Tips for Winning and Retaining Lawn Care Clients

  • Measure the property accurately. Use a measuring tool or satellite imagery to get actual square footage. Pricing based on accurate measurements protects your margins. Guessing leads to underpricing on bigger lots.
  • Send a property condition report at the start. Take photos of the lawn's current state, note any problem areas (bare spots, heavy weed pressure, compaction), and outline what improvements the client can expect over the first season. This sets realistic expectations and gives you a baseline to show progress.
  • Communicate proactively. Text the client when you are on your way. Send a quick note if you notice something during service — a sprinkler head that is not firing, a developing bare spot, a drainage issue. This kind of communication is why clients stay with you for years.
  • Bill automatically. Set up autopay for monthly clients. The less friction in the payment process, the less likely clients are to cancel. Most clients prefer autopay once they are comfortable with your work.
  • Offer a referral incentive. A free mowing visit or a discount for every new client referred. Lawn care is hyper-local, and word of mouth from a happy neighbor is your best marketing.

Common Contract Mistakes

  • Not defining mowing height. This sounds minor, but it causes real disputes. Some clients want their lawn cut short. Others want it left at 3.5 inches for health. Note the standard cutting height in the contract and explain why you mow at that height.
  • No weather or skip policy. What happens if it rains all week? Do you skip and not charge, or reschedule? What about drought weeks when the lawn does not need cutting? Define this upfront. Most contracts specify that you will skip a visit when the lawn does not need it, but the monthly rate stays the same because it averages out over the season.
  • Forgetting about price increases. Your fuel, labor, and material costs go up every year. Include a clause that allows for annual price adjustments with 30 days written notice. If you do not, you end up eating cost increases or springing a surprise on the client.
  • No gate or access language. If the client's gate is locked and you cannot access the backyard, that is a wasted trip. The contract should state that the client is responsible for providing access on service days.
  • Overcomplicating the document. A lawn care contract does not need to be ten pages of legal jargon. One to two pages of clear language is enough. If the client needs a lawyer to understand it, you have gone too far.
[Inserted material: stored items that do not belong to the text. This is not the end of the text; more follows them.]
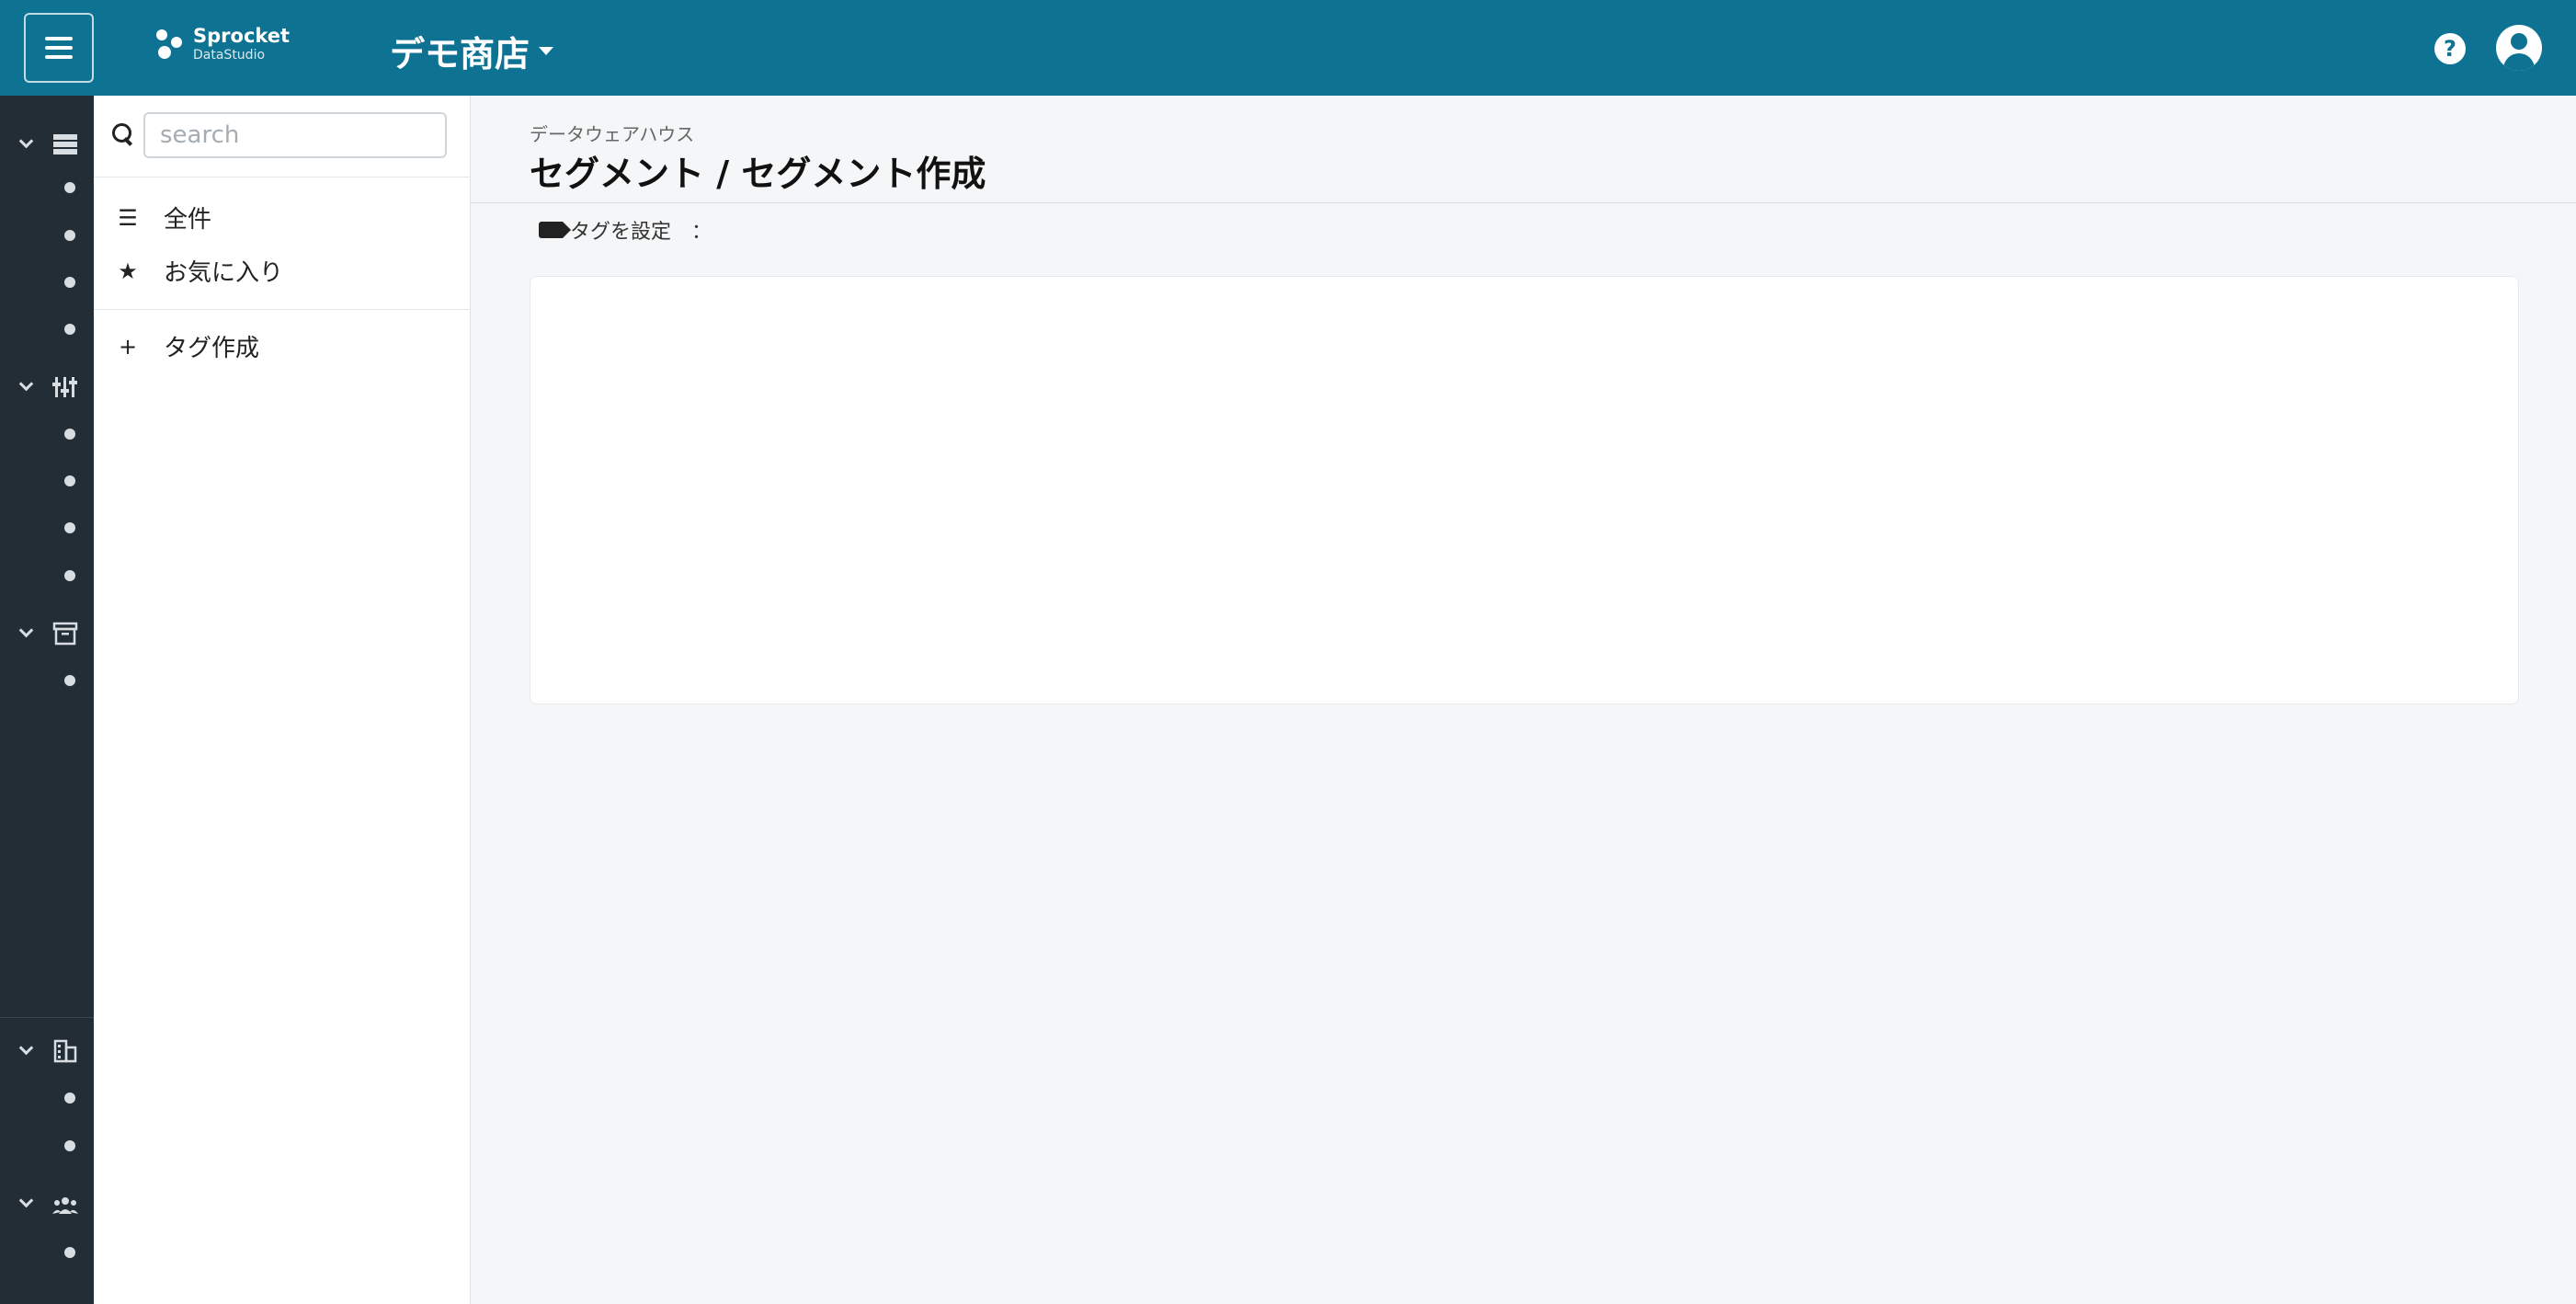  I want to click on tag-setting-label: タグを設定, so click(621, 232).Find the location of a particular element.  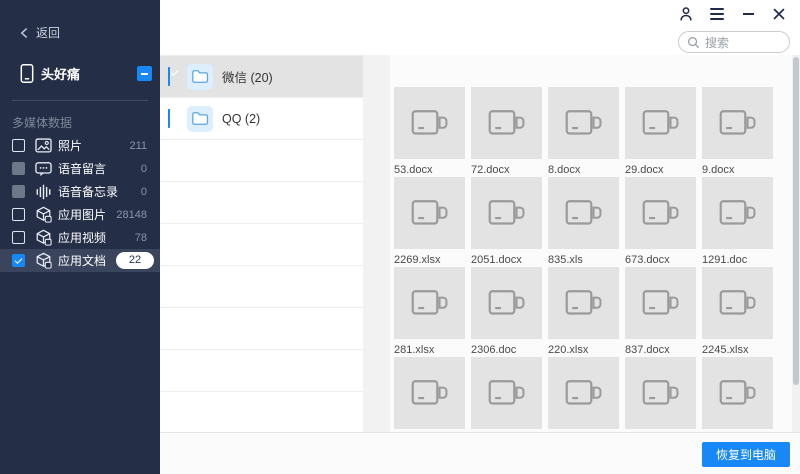

close-icon is located at coordinates (779, 14). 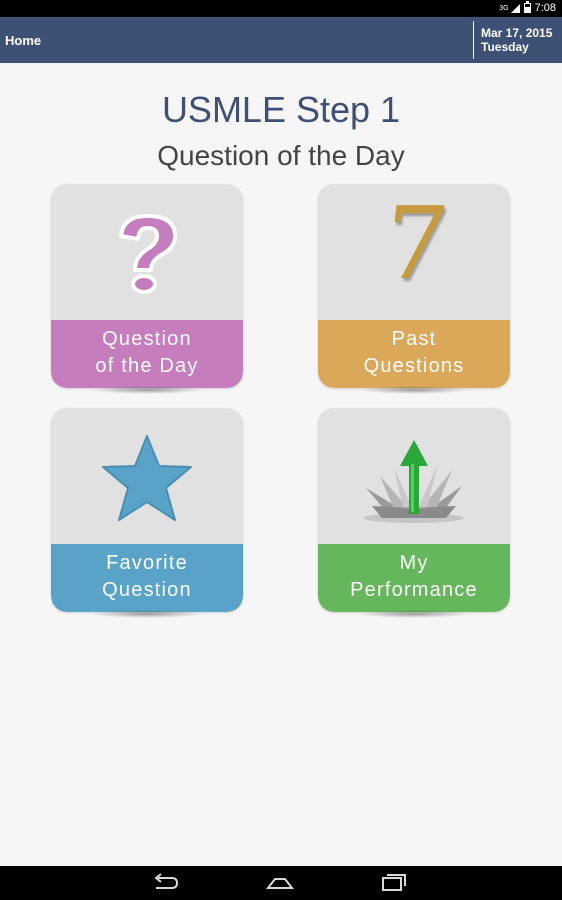 I want to click on tile-label-line1: Past, so click(x=414, y=339).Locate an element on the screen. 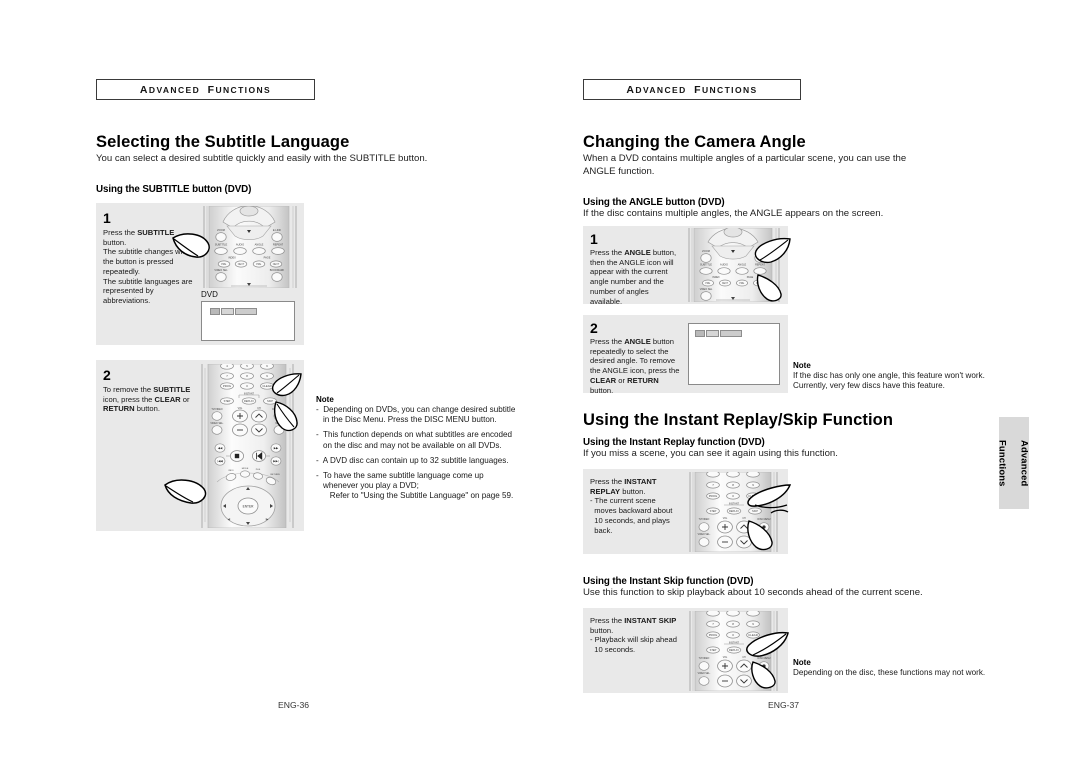 This screenshot has height=783, width=1080. svg-text: MODE is located at coordinates (246, 469).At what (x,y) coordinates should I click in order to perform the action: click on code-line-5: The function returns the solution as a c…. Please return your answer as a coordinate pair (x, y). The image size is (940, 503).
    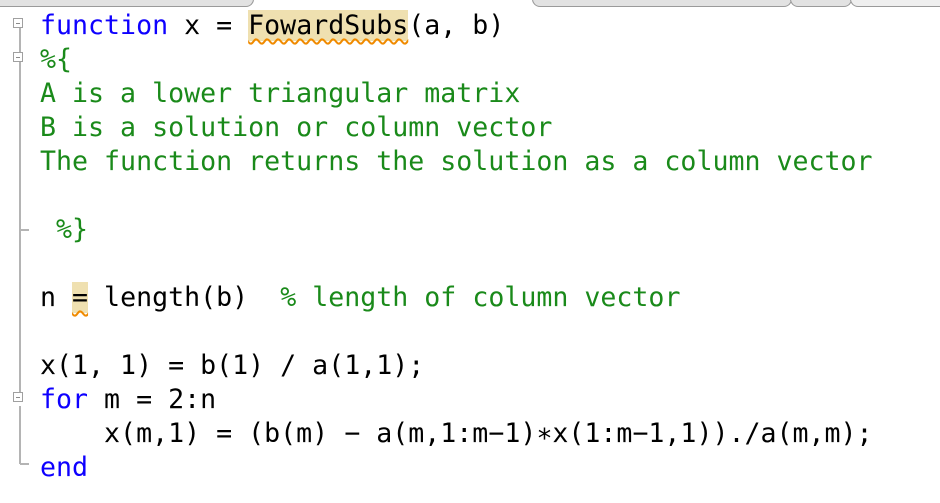
    Looking at the image, I should click on (456, 162).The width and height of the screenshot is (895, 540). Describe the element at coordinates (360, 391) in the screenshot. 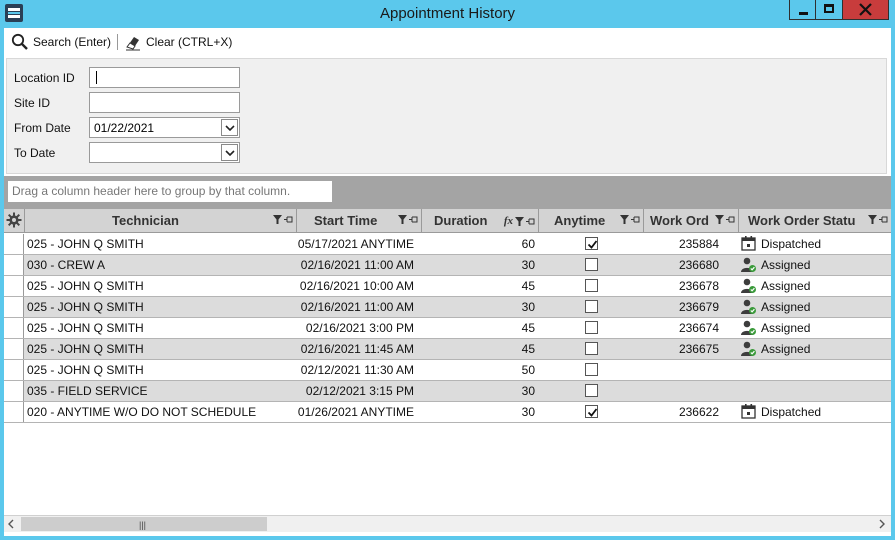

I see `start-time-cell: 02/12/2021 3:15 PM` at that location.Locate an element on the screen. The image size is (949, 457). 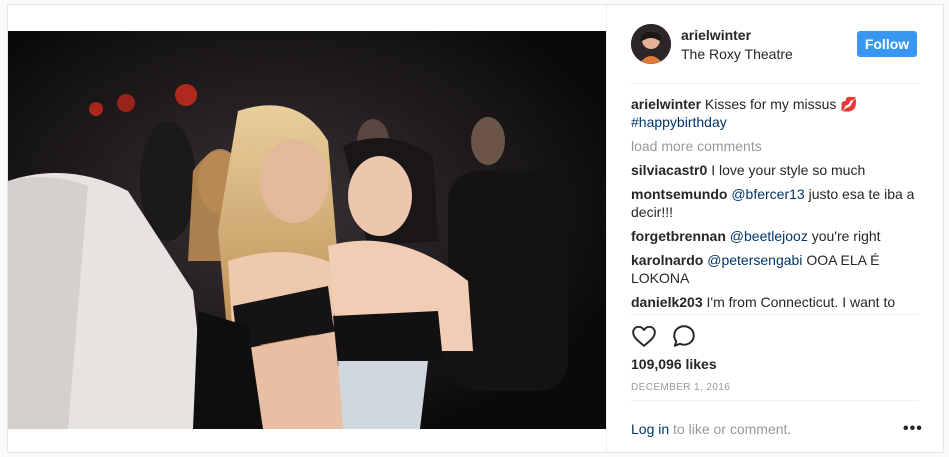
follow-button: Follow is located at coordinates (887, 44).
Simplifying Contract Creation

Building your first lawn care contract from scratch takes time. After that, you need to customize it for each property's size, services, and pricing. Many operators end up with a patchwork of different documents that are inconsistent from client to client.

ProposalBench can generate professional lawn care contracts with your specific services, pricing tiers, and terms built in. Whether you use a tool or a template you have built yourself, the important thing is that every client gets a clear, complete contract before work begins.

The lawn care businesses that last are the ones that treat the contract as the foundation of the client relationship, not an afterthought. Get this right and you will spend less time chasing payments and more time growing your route.